In the early hours of 9 June 2017, Jeremy Corbyn conceded defeat. For the luckless political journalists forced to cover the Labour campaign this was a rare moment. The leader of the opposition had avoided the press and public. Now, as Labour was going down to its worst defeat since 1935, Corbyn was at last prepared to take questions.
But not before he had made one of the most graceless concession speeches in British political history. He offered no apologies to the scores of Labour MPs who had lost their seats or the millions of voters who needed an alternative to conservatism. He accepted no responsibility. On the contrary, the passive-aggressive Labour leader was as close to jubilation as anyone had seen him.

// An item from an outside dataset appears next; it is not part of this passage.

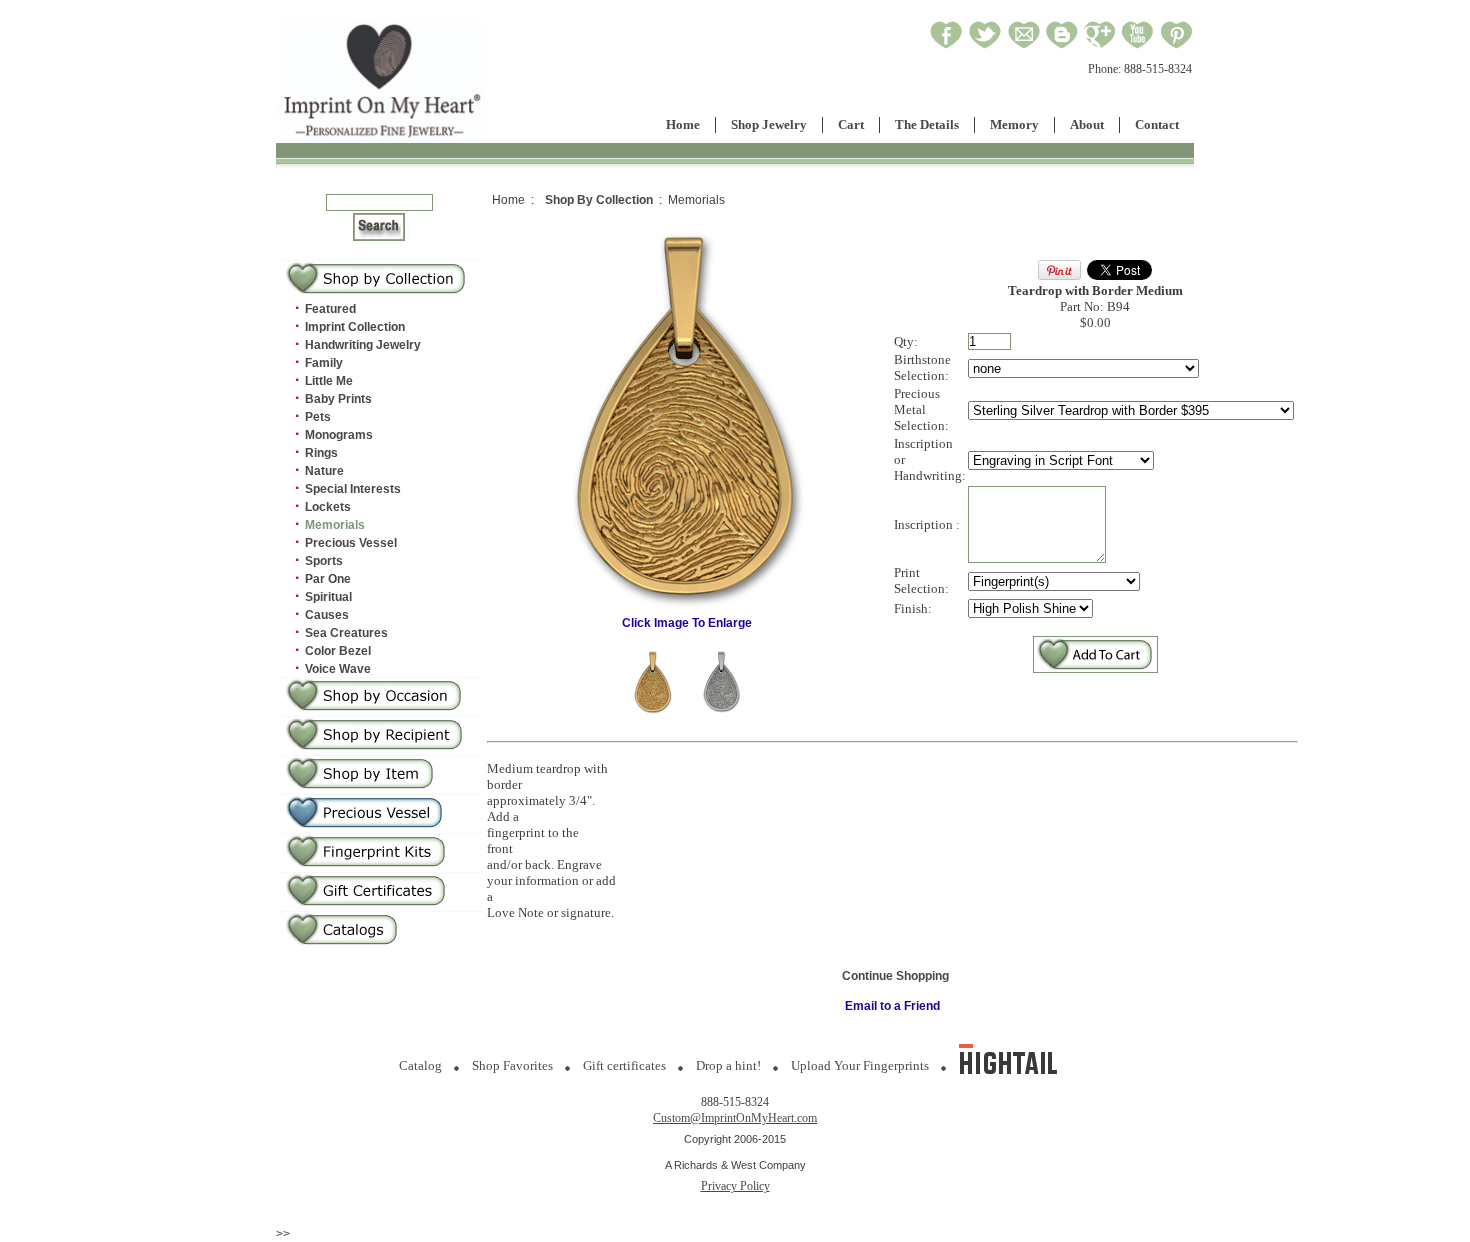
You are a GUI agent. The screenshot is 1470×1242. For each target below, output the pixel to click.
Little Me (329, 381)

His eyes shone. His voice rang with an unearned self-confidence.
‘You had a responsibility to make sure that the opposition voice was heard,’ he told the journalists, as he blamed them for his failure. ‘Instead of concentrating on policies, you were obsessed, utterly obsessed, with me and a bitter and unrepresentative minority of right-wing critics in the party.
‘But despite all you and your billionaire proprietors threw at us, seven million people voted for a radical socialist alternative to the political establishment. I am not going to let those people down. We now have a Labour movement full of hope. A movement we can build on. A movement that one day will transform Britain.’
As the sense behind his ecstatic ramblings became clear, a BBC political correspondent interrupted. ‘But surely, Mr Corbyn, surely after this disaster you must resign?
Must he?
I am a journalist, not a clairvoyant. I cannot see the future, but a few points are clear. Labour’s poll average hovers at around 25 per cent. In a few polls, the Conservatives have opened a 20-point lead.